Output some sort of video.
Input from a keyboard (PS/2 is easiest by far)
Start some sort of textual application.

For the most part, the same sample runs on each of the boards below.

I don't take great pride in most of the surrounding modules for the sample. I didn't go nuts trying to ensure that all warnings were dealt with; the VGA implementation was stolen from an HDMI module that I wrote a while back. I picked a VGA mode that I could easily generate a pixel clock for - 800x600 w/ a 40Mhz pixel clock.

The PS/2 input was cobbled together quickly. It doesn't do PS/2 transmits; only receives. I only wanted default PS/2 keyboard input - I didn't want to read a mouse or set keyboard modes or change keyboard lights.

The CPU utilized the 6809 rather tha 6809E model. I wanted it to generate E and Q for me.

All of the RAM and the ROMs are FPGA block RAM. To make my life very easy, I dual-ported the system RAM and the video subsystem reads from a dedicated port.

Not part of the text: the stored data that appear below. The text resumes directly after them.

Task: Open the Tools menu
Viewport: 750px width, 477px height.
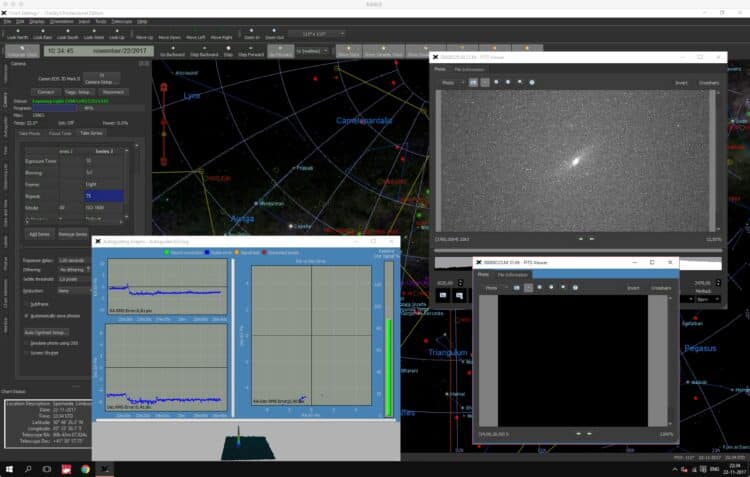Action: [101, 22]
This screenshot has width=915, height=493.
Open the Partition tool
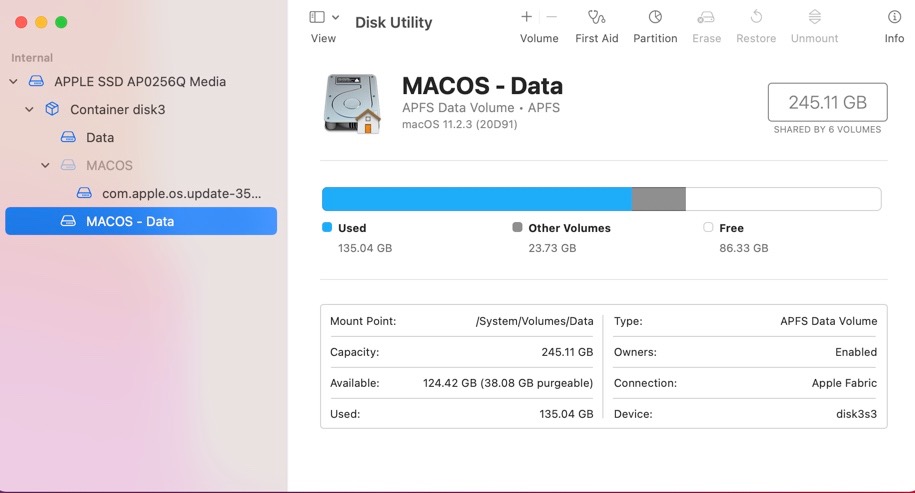point(655,18)
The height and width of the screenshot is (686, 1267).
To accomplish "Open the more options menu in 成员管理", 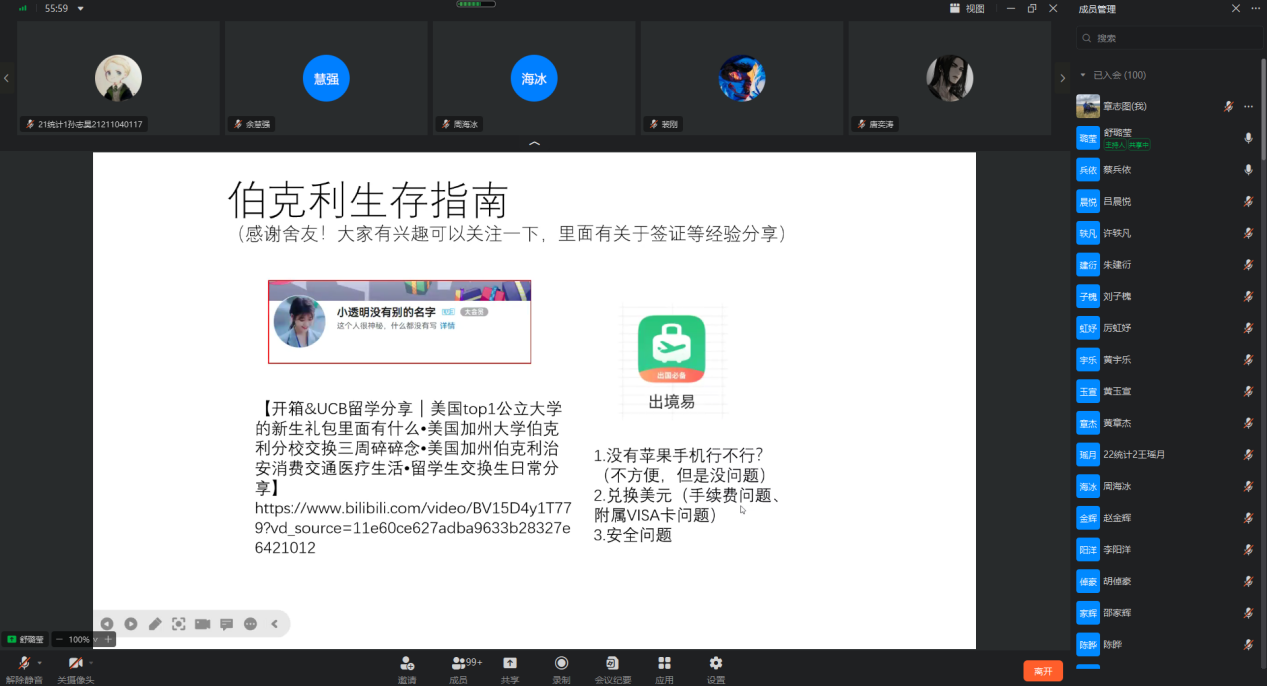I will pos(1256,9).
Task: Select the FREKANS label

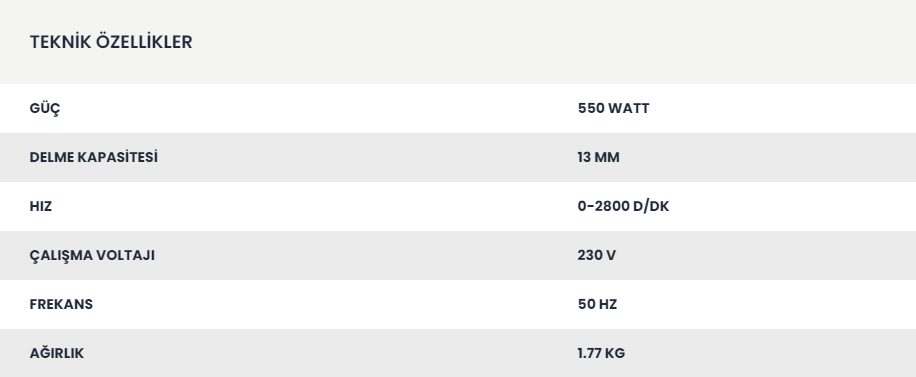Action: click(x=61, y=305)
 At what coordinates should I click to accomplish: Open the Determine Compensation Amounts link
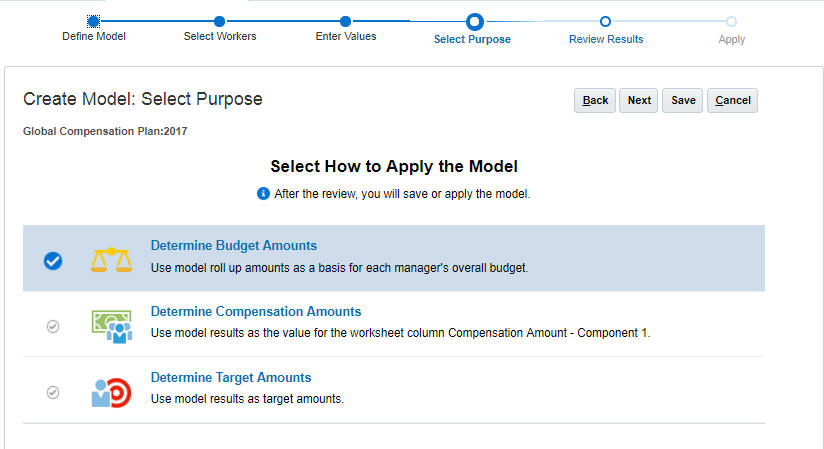pos(255,311)
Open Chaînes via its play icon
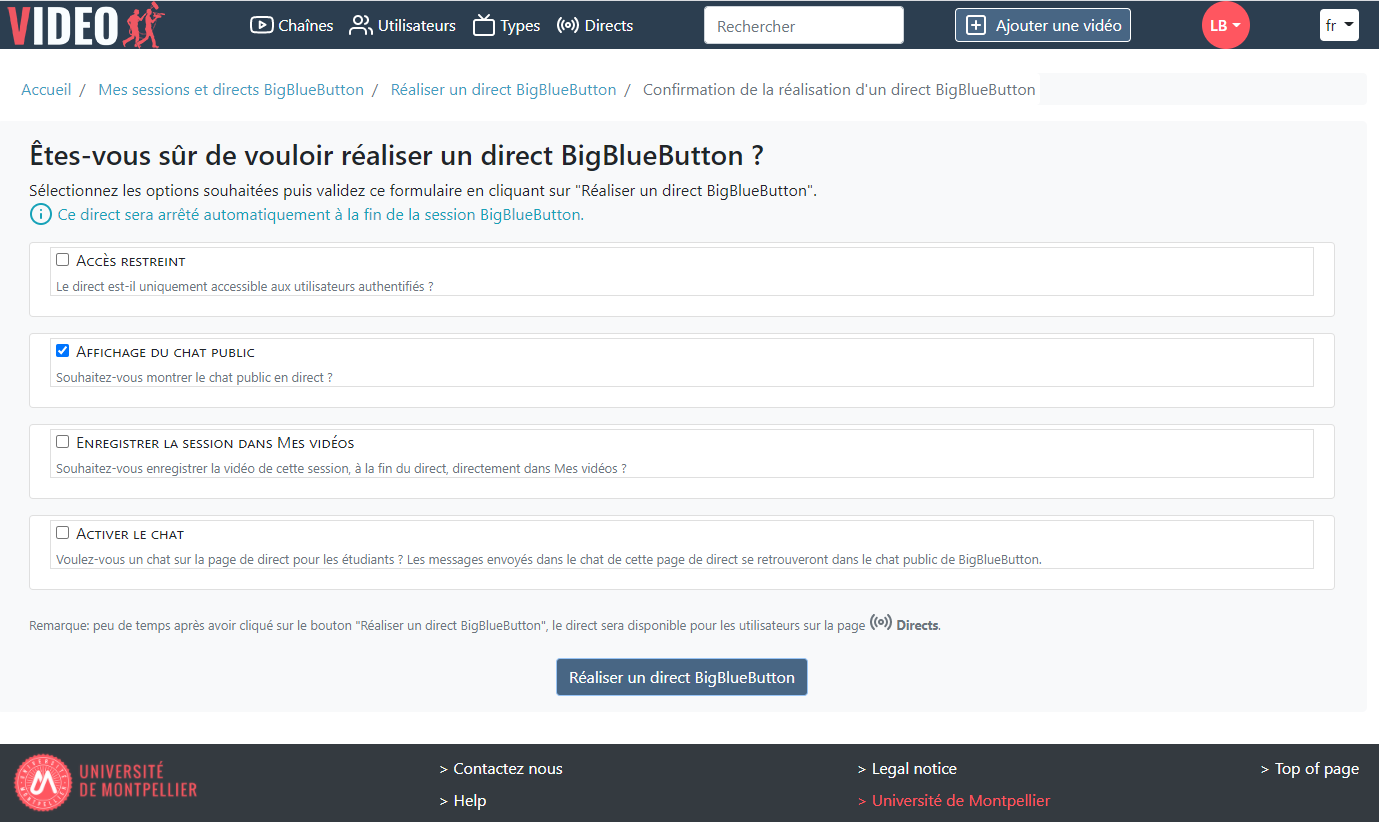The width and height of the screenshot is (1379, 824). 261,26
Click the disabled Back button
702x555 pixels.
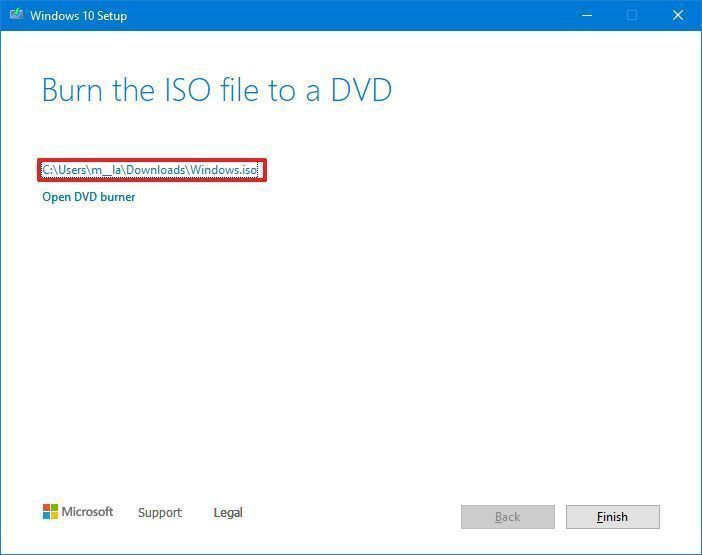click(508, 517)
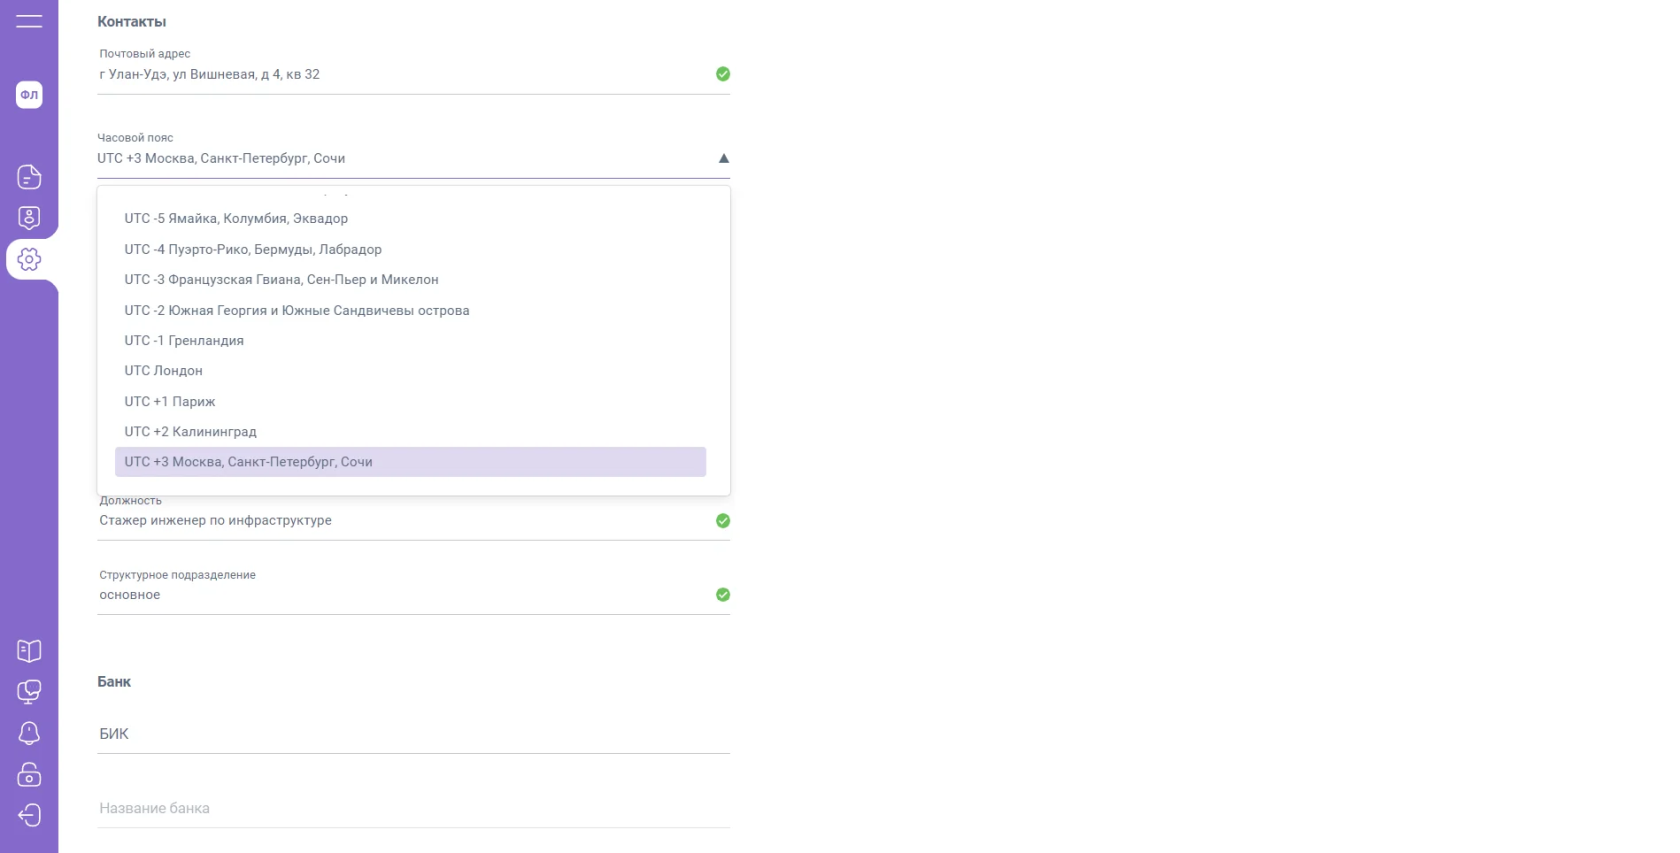Pick UTC Лондон from the list
Screen dimensions: 1680x853
163,371
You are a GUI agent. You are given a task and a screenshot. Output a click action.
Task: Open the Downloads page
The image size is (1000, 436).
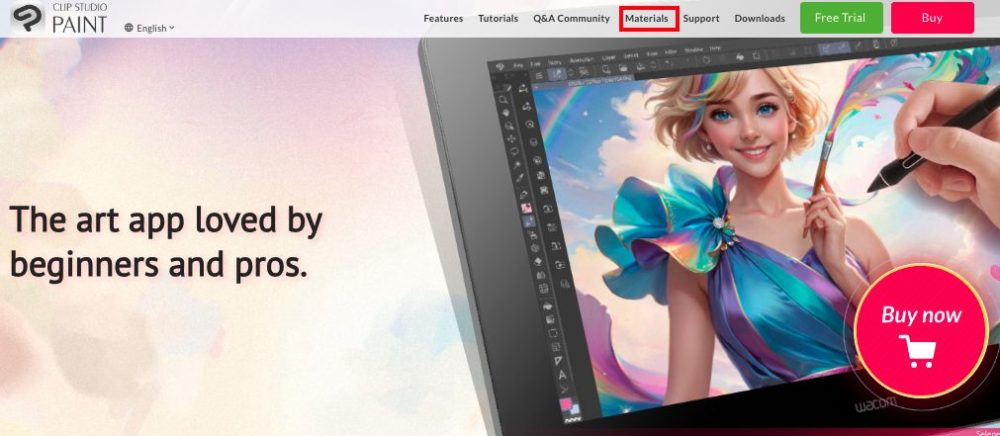760,18
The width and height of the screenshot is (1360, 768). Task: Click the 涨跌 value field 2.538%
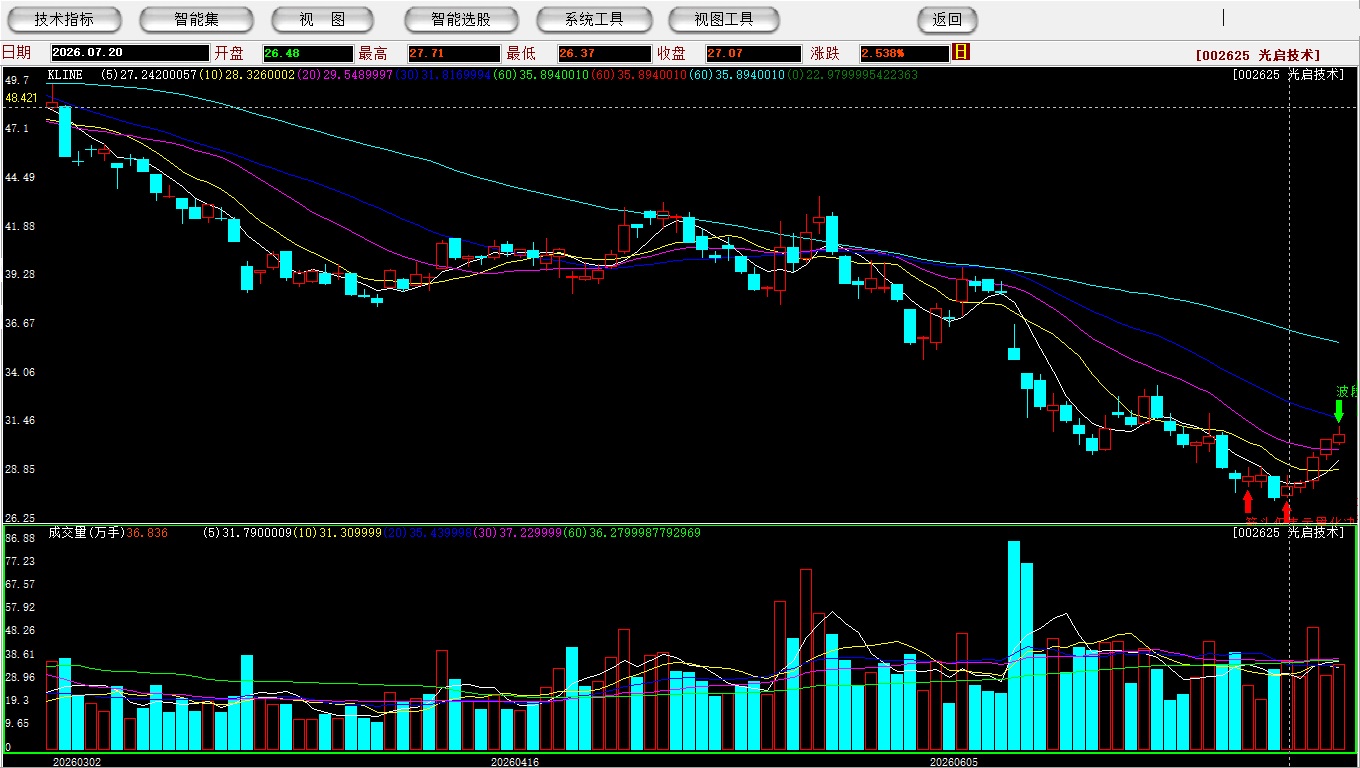tap(904, 53)
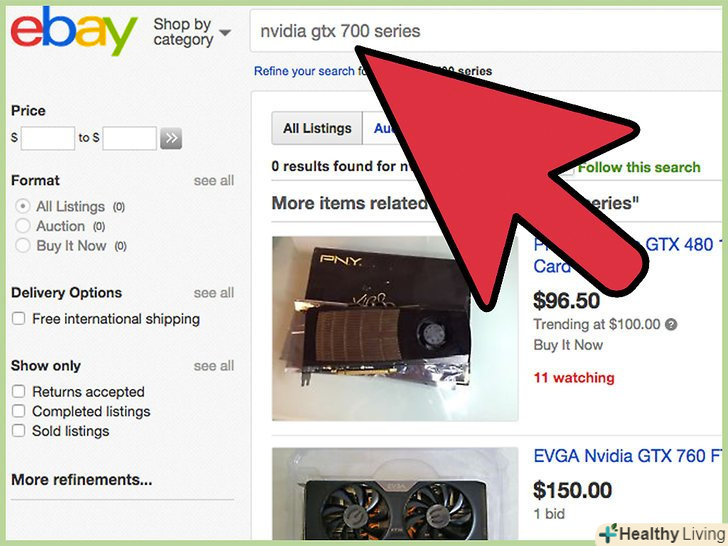Select the Auction format radio button
The image size is (728, 546).
(22, 226)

With 800x600, what to display? I could easily pad the edges and show an 80x24 text display. I ran it once with 100 characters horizontally by 50 rows. I didn't have a good reason for doing so.

Purely out of novelty, I decided to show a cheap imitation of the TRS-80 Color Computer's 32x16 display. In pixels, that's 256x192. To fit into an 800x600 display, I doubled the 256 horizontal pixels into 512. I tripled the vertical 192 pixels into 576. I then centered the resulting 512x576 display in the 800x600 display. (In truth, the display looks a bit too square, but it's certainly good enough for a demo.) That means that there's 144 pixels of black space on the left of the 'text area' and 144 pixels of black space on the right of the 'text area'. There's 14 pixels above the 'text area' and 14 pixels below as well.

Since I was imitating out of novelty, I borrowed the CoCo 3's character set. [Note: I didn't map it exactly the way the MC6847 or later, the GIME, did - and that came back to bite me later.]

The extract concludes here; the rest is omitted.